Move over ‘femtech’, we need equality tech

19 APRIL 2021

Feminist technology must go beyond responding to girls’ needs, suggest Nora Lindstrom, Senior Lead for Digital Programmes and Nikita Shrubsole, Influencing and Digital Policy and Advocacy Officer.

Member's of Plan International Nepal's Girls Out Loud project.
Member’s of Plan International Nepal’s Girls Out Loud project.

Feminist technology, or femtech, is considered to be technological innovations that enhance women’s lives. 

Over the past few years, we’ve seen the rise of these types of products, such as birth control and period tracking apps and smart breast pumps. Just like dishwashers and washing machines in the 1950s, it’s nice to see modern technology applied in ways that enhance ‘female emancipation’.  

It is however not enough. Girls’ and women’s need for technology that works for them goes beyond menstruation and motherhood. Femtech, as defined above, is at its best nice. Real feminist technology needs to be so much more. 

Biased tech can do harm 

The lack of diversity among the creators of technology is, by now, well-known. Only around a quarter of tech developers in leading tech sector companies are female. As technology is inherently biased, this results in particular sets of biases, those usually predominantly held by men, being reflected in the digital products that are increasingly ubiquitous in our lives.   

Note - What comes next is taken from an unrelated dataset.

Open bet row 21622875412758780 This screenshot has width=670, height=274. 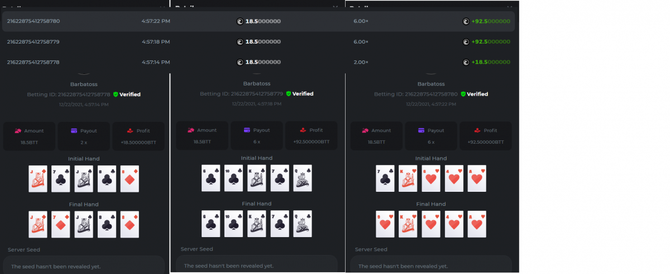pyautogui.click(x=259, y=21)
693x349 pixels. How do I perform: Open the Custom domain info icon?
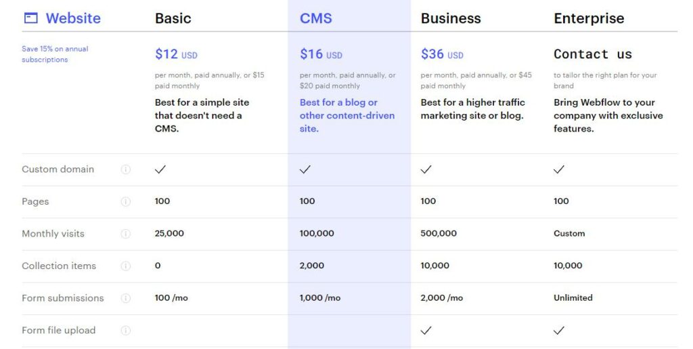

The result? Digital products that are outright sexist, as well as ones that in more subtle ways reproduce existing gender inequalities and reinforce prevailing, harmful gender norms and stereotypes. Case in point: the Apple credit card that provided smaller lines of credit to women than men.  

Feminist tech must help us challenge the harmful gender norms and stereotypes that underpin our society and nudge us towards more inclusive behaviours.

Or take dominant social media platforms as an example. Plan International’s 2020 Free To Be Online? report found that 58% of girls surveyed have experienced abuse or harassment on social media. If they are Black, disabled or identify as LGBTIQ+ it gets worse.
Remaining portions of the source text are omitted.